第三章「死者の声が聞きたくて」
1「わたしだって愚痴りたい」
「そこでわたしはハッキリ言ってやったのよ。あんたにあげる靴下は無いって」
「ヴォアアアアァァ……」
昼休み。わたしは校舎裏にある大きな木の根元に座り、一人ブツブツと愚痴っていた。
「いきなりストレートに『靴下ください、お願いします!』って土下座だよ? マジ引いた。あいつ最近見ないと思ってたんだけど、もっとやべーヤツになってたよ」
「ヴォア、ヴォア、ウヴァァァァ……」
「まぁ別の意味でやべーヤツは常に近くにいるんだけどね。いま一緒じゃないけど」
「ヴゥオーヴゥー」
「ムーの戦士なぁ。なーんか危なっかしいんだよね。力についてはいまさら疑っちゃいないけど、人間としてやばいんだよ。わたしの周りにはやべーヤツしか集まらない」
「ボェエボェェェェ」
「そーいえば夢羽くんの力のこと詳しく聞いてないなー。なんだっけアレ。改造レイシ? こないだのでちょっと気になったのに次の日には忘れてたわ。覚えてたらあとで聞いてみよ」
「ウヴォァァァァ」
「正直めんどいけど。でも未刀ちゃんの力のことも気になるし――」
「呼んだ?」
「――うん、夢羽くんの力と関係があるっぽくて……えっ!?」
突然返事が返ってきて慌ててキョロキョロ辺りを見渡す。
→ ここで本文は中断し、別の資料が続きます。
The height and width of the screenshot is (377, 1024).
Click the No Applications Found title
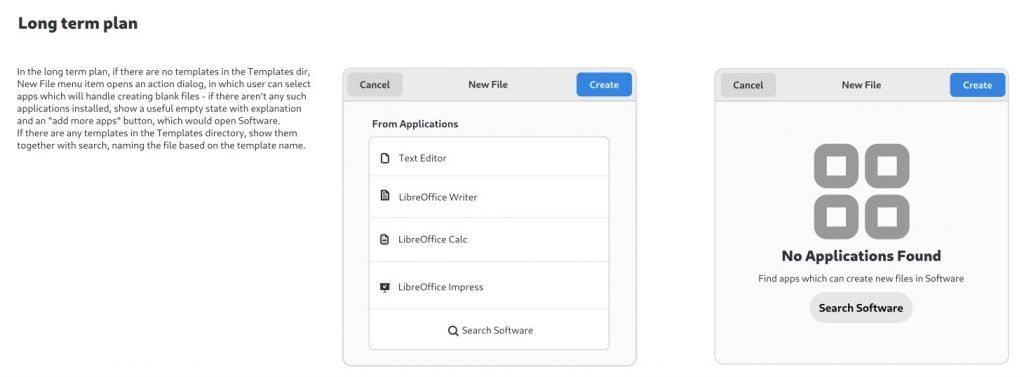coord(861,255)
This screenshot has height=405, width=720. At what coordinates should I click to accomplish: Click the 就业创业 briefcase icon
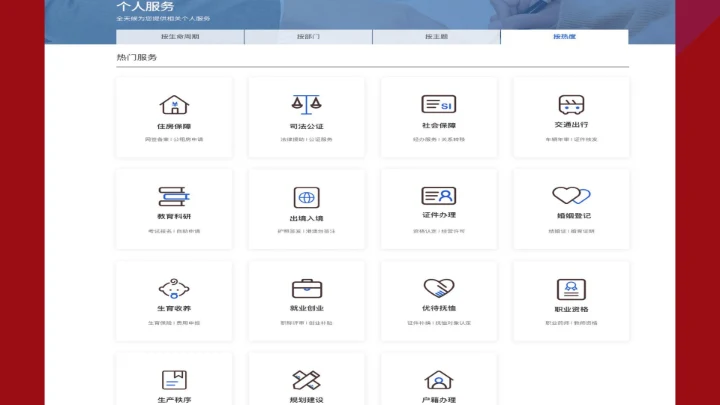[306, 289]
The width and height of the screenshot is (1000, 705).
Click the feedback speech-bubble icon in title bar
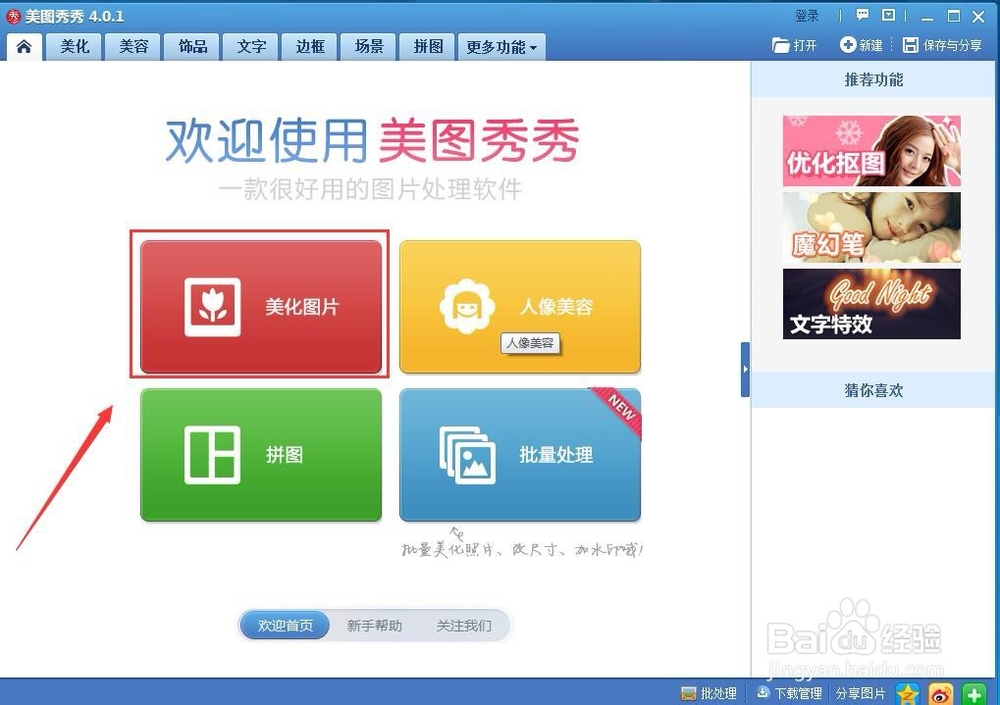(x=862, y=16)
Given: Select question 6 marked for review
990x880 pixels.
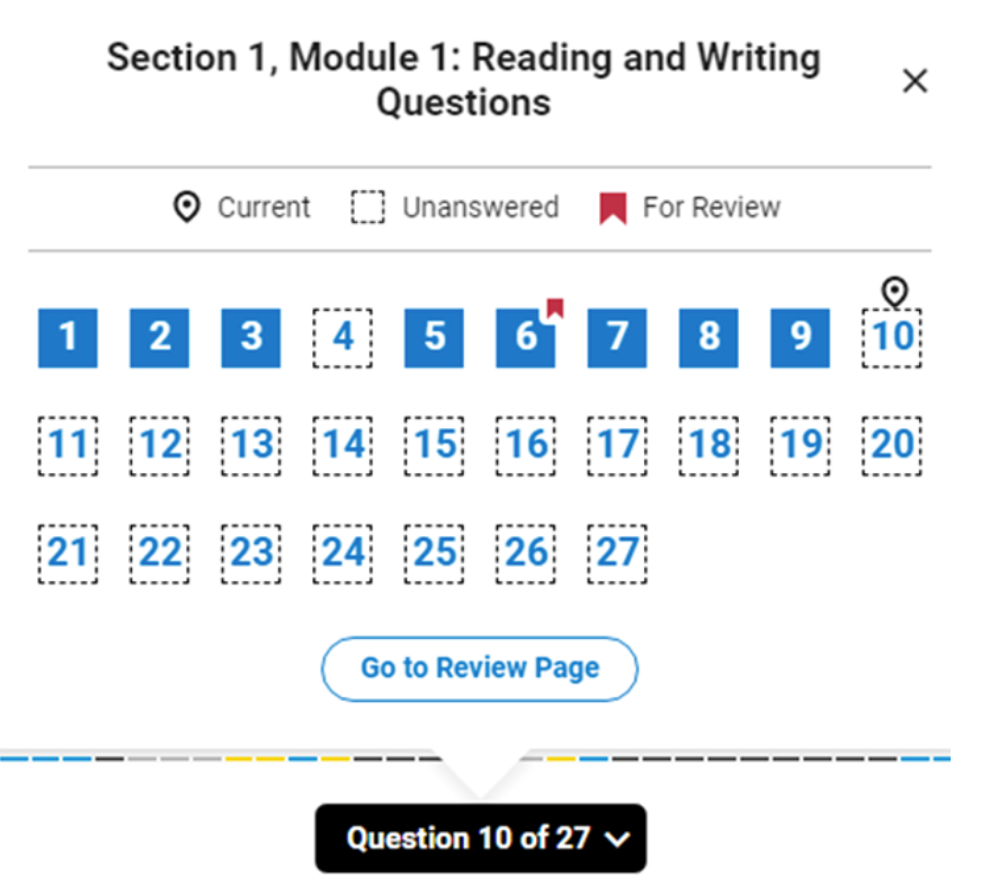Looking at the screenshot, I should tap(525, 338).
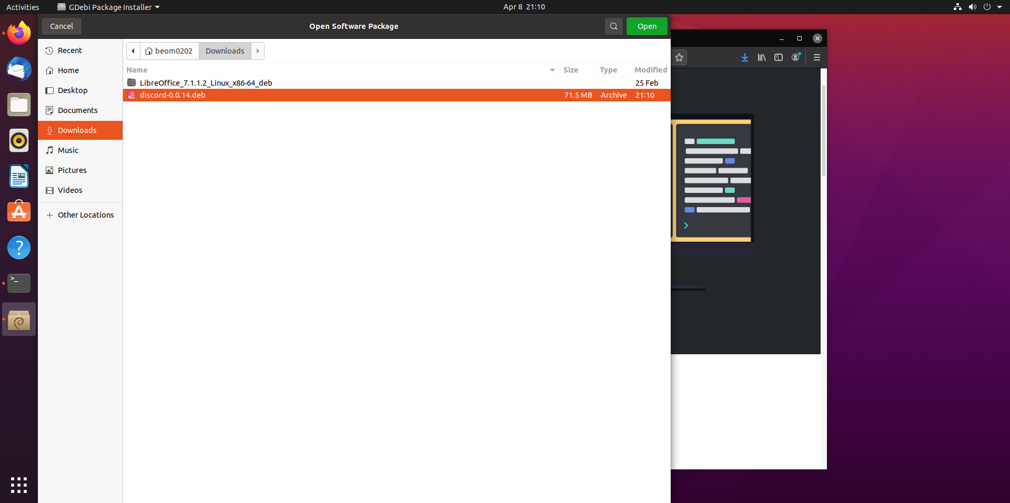Image resolution: width=1010 pixels, height=503 pixels.
Task: Select discord-0.0.14.deb file
Action: [173, 95]
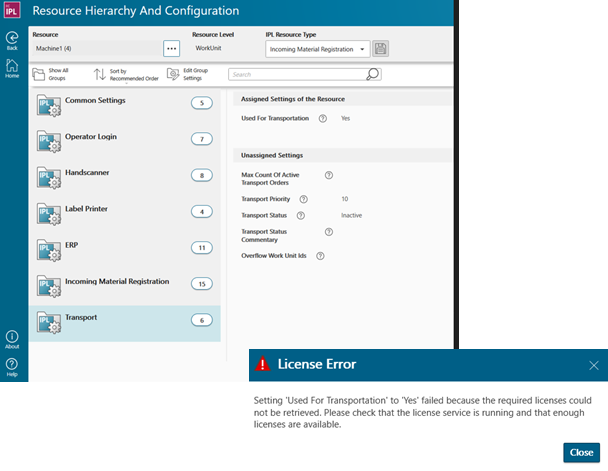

けど校舎裏には誰もいない。未刀ちゃんの声だったけど、いったいどこから?
「こっちよ」
頭の上から声が聞こえ、顔を上げると――塀の上に未刀ちゃんが立っていた。
「未刀ちゃん! そんなところでなにしてるの?」
「学校抜けだして外でご飯食べてきたのよ。ていうか星見こそなにしてるの? こんなところで」
「うっ――」
しまった、見られた!
誰にも見られないように、聞かれないように気を付けていたのに。まさか塀を上ってくる人がいるとは思わない!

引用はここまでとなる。